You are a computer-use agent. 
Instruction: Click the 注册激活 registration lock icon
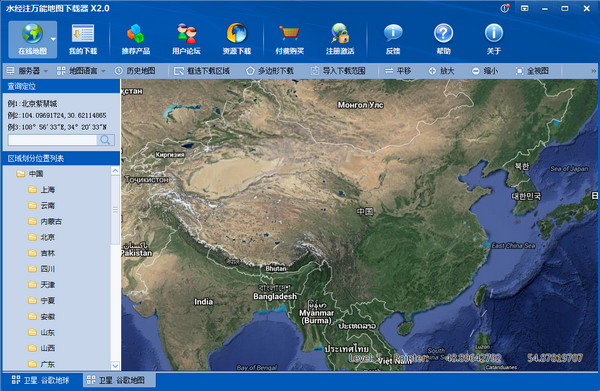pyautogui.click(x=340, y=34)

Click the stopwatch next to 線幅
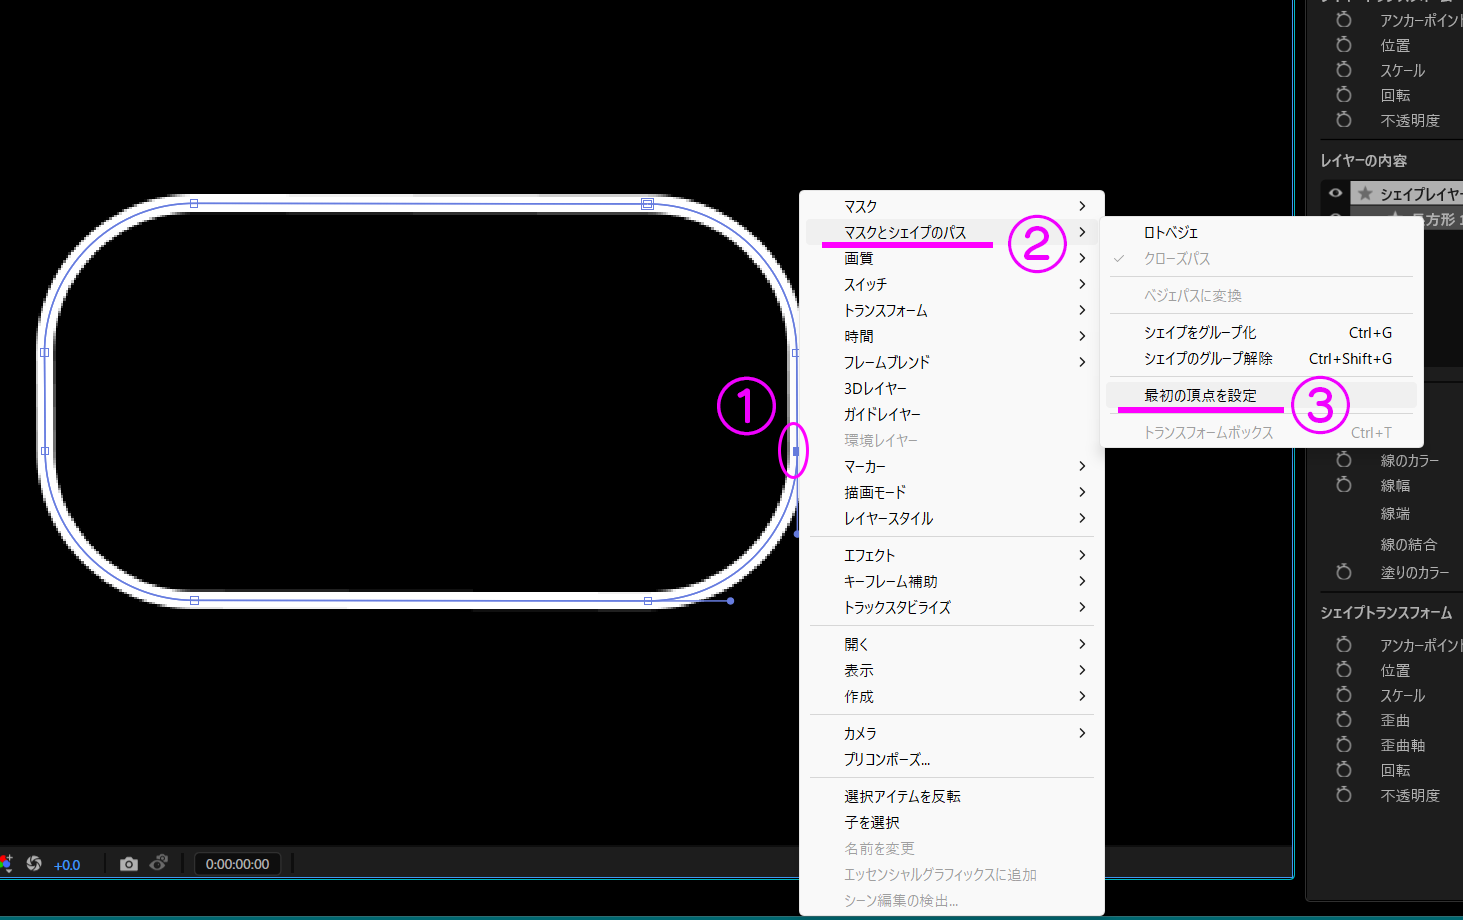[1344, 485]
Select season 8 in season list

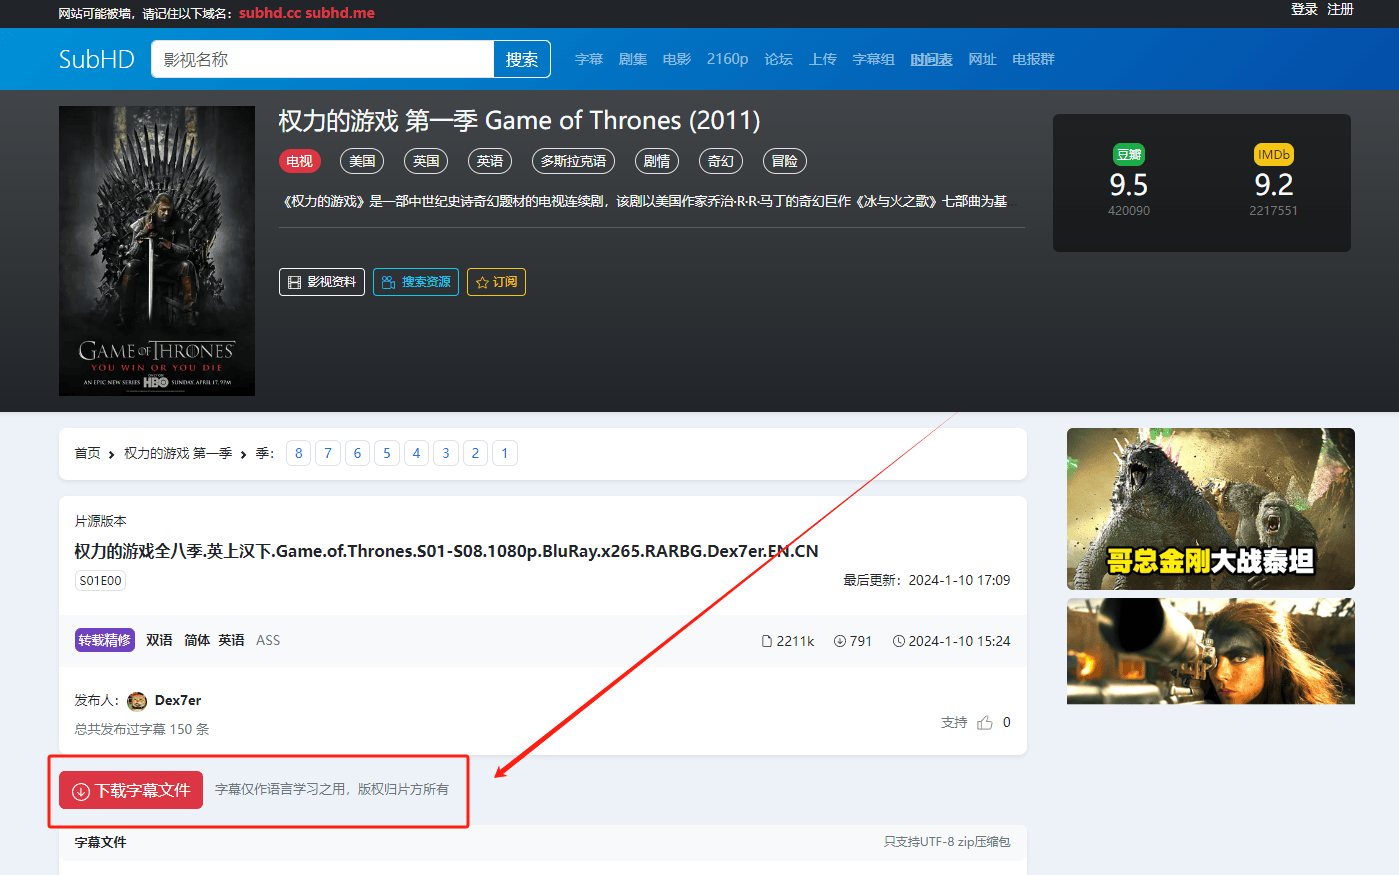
* * *
Put every line of the material above into a numbered list, omitting blank lines and leaving the pictures out.

__Solution for this problem__
1. You are a computer-use agent. 
2. Instruction: Click the 注册激活 registration lock icon
3. pyautogui.click(x=340, y=34)
4. Click the stopwatch next to 線幅
5. [1344, 485]
6. Select season 8 in season list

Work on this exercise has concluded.